Argentina farmers in grain export quota strike
Argentine farmers have halted sales of grain in a seven-day strike against government export limits.
The farmers say export quotas are stopping them taking advantage of high global demand and keeping domestic prices artificially low.
Argentina is one of the world's biggest grain exporters, and similar protests three years ago helped push global food prices to record highs.
But this strike is largely symbolic, as this year's harvest has not yet begun.
The farmers insist that withholding their crops for seven days will not cause shortages of bread in Argentina's cities, as mills have had plenty of warning and time to stock up.
Food price fears
Exports of wheat, maize and soy are not expected to be immediately affected.
But analysts say the protest, on top of hot, dry conditions in Argentina, will fuel fears that global food prices may be pushed higher.
The Argentine agricultural minister, Julian Dominguez, condemned the strike, but said he recognised that grain farmers were "not earning what they should be earning" for their crops.

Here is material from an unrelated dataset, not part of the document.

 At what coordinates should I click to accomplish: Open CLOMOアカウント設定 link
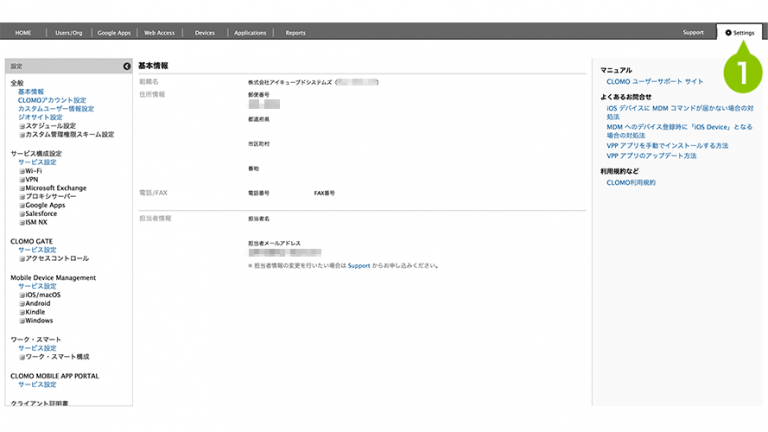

The protest is a revival of a long-running dispute between farmers and the government of President Cristina Fernandez over agricultural policy.
The government says export quotas help keep inflation low and guarantee domestic food supplies.
But farmers' unions say the measure mainly benefits international commodity traders, and that Argentina is losing its global market share.
"We must improve and normalise grains trade in Argentina, especially for wheat and corn," said Eduardo Buzzi of the Argentine Agrarian Federation, one of four farmers' groups leading the protest.
"Farmers lose fortunes, and consumers pay more for their daily bread".